Language: Tamil
Director: Dwarakh Raja
Cast: Dhruvva, Venba
Dwarakh Raja's Kadhal Kasakuthaiya (Love Is Bitter) opens with a statement: "Tall guys and short girls make the cutest couples." Whose words of wisdom are these? The answer arrives in an instant: "stolen from Facebook." The warning signs couldn't be clearer. We are in a "youth"-skewing romance. The tall guy is Arjun (Dhruvva). The short girl is Diya (Venba). When Arjun cites the height difference as a reason this relationship won't work out, I was reminded of Thoongathey Thambi Thoongathey, where Kamal Haasan expressed similar reservations to Sulakshana. Her comeback is unbeatable. "Amitabh Bachchan is so tall, Jaya Bhaduri so short. Aren't they married?"
There's another similarity. Kadhal Kasakuthaiya joins the older film in the small subset of stalking-induced romances where the woman is in relentless pursuit of the man who says no. Venba sees Arjun smoking two cigarettes at the same time. For some reason, she's smitten. It's love at first… light. Sorry, couldn't resist. She thinks they are a perfect… match. Sorry again. But there's a hitch, and it's not just that he's not into her. She's a 17-year-old schoolgirl. He's 25. The lines of a song go, "I am a Complan boy / You are a Cerelac girl." Even the wordplay, apparently, is smokin'. Someone says "Made in China" when what he means is "Made for each other."
The film is impossible to take seriously. It's not just the scrappy making, or the equally scrappy performances. Do young people really talk like this? Or is it just male filmmakers projecting their fantasies onto the big screen?
The premise is not without interest. As in any self-respecting love story, there are obstacles: the girl's father (Charlie), the boy's friends who cannot handle this union, a schoolboy with a crush on Diya. But it's more interesting that she's a bad student and her attraction to Arjun has to do with his average looks. Arjun comes with baggage too: his mother (Kalpana), who keeps slipping in and out of a coma (understandable, given the goings-on around her). In one of her lucid moments, she says she was married when she was Diya's age. And Diya's father says, when we teach reproduction in the tenth standard, why do we assume teenagers cannot make up their minds about love a couple of years later?

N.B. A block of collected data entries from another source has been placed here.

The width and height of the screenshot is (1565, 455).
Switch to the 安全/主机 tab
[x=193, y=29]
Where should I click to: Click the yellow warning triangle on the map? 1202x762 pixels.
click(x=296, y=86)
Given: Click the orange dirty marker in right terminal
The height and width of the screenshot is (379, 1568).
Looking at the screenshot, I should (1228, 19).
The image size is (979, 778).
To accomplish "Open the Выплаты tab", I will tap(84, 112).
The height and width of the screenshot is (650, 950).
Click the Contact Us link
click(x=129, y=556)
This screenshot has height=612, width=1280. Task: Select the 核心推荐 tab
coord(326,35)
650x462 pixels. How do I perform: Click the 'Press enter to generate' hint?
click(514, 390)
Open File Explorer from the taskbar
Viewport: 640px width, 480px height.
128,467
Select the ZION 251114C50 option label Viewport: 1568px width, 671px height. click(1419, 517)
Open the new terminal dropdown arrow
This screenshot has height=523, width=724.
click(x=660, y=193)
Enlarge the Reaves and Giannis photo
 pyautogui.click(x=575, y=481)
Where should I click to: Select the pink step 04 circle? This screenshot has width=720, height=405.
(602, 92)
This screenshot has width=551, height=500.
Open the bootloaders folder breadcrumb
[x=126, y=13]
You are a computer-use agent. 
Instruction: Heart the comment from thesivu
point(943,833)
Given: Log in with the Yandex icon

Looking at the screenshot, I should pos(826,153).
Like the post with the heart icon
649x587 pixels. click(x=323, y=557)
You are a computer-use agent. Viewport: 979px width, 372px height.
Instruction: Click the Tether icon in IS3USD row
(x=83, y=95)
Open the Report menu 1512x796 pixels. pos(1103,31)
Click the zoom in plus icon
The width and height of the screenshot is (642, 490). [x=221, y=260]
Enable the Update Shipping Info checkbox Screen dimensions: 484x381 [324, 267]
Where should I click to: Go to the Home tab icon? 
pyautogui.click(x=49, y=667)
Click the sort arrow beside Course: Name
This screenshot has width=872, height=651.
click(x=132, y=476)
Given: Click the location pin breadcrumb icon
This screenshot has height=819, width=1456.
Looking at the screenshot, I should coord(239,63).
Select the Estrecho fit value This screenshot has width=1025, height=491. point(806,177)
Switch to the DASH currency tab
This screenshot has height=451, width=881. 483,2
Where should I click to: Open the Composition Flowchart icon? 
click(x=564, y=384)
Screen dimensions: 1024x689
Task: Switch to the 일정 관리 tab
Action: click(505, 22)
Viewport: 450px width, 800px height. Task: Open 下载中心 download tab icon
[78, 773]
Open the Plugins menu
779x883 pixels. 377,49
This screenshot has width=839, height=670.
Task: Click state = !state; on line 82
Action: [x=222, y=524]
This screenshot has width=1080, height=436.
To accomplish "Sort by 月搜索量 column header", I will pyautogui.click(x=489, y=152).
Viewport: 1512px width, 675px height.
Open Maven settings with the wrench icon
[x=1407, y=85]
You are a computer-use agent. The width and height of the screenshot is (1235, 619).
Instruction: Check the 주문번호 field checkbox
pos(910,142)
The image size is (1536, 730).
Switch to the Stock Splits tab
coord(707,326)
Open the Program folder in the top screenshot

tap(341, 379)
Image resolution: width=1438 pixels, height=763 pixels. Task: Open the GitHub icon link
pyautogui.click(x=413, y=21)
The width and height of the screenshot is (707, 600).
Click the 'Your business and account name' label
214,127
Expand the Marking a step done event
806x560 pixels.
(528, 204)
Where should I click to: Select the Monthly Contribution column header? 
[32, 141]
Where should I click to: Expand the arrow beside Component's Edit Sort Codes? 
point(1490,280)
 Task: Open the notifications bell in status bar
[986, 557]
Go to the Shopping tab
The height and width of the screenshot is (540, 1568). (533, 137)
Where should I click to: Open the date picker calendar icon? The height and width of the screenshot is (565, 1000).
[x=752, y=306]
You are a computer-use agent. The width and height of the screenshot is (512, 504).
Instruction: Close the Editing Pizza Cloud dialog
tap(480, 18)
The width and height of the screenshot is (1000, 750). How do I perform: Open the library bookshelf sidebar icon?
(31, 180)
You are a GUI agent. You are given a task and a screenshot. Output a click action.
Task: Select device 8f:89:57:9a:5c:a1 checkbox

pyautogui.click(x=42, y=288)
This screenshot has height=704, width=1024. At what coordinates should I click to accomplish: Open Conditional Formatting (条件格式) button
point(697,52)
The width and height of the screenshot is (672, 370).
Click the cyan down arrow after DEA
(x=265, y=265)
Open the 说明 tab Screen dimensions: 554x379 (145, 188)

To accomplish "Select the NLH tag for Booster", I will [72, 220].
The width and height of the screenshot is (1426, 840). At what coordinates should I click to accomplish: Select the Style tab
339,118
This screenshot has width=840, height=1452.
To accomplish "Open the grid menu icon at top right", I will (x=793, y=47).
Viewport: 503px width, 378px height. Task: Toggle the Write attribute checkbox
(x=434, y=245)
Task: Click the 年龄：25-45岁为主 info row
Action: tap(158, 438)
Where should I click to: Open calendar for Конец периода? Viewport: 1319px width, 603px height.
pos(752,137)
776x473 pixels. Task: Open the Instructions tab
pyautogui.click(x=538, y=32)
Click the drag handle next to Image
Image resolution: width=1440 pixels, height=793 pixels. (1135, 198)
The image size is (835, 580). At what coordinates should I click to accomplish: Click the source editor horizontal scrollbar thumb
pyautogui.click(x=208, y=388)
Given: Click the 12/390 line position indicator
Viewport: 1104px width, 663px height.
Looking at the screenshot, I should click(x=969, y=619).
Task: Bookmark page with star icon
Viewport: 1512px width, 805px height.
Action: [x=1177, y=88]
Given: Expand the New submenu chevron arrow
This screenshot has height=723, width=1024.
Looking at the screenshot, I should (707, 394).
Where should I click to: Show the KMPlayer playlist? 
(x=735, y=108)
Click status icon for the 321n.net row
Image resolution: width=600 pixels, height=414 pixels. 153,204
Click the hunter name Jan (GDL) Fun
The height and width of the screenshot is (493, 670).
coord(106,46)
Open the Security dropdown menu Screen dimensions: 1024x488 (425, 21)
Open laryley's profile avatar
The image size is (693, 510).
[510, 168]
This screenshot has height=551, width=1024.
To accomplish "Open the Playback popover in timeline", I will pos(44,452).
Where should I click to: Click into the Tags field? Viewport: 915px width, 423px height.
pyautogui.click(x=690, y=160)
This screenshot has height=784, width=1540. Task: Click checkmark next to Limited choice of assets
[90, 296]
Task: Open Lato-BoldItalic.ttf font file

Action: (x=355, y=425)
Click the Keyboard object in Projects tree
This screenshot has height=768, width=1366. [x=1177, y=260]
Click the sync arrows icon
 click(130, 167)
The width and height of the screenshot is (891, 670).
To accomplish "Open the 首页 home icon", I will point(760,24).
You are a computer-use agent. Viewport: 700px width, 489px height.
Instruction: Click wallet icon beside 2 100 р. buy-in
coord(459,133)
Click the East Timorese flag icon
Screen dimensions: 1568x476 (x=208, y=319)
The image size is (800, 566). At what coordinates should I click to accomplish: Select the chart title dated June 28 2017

I'm not sure the argument makes sense, but at least, it would have been interesting to explore. But the film is impossible to take seriously. It's not just the scrappy making, or the equally scrappy performances. It's scenes like the one where Arjun, when he develops an interest in Diya, asks her, "Vayasukku vandhuttiya?" (Have you come of age?) Or the scene where she tells him, "Naan sumaarana figure." (I am no great looker.) Do young people really talk like this? I am not trying to be superior. I am genuinely curious, for in film after film, we are asked to buy this lingo. Or is it just male filmmakers projecting their fantasies onto the big screen? These thoughts gave me more to chew on than the movie.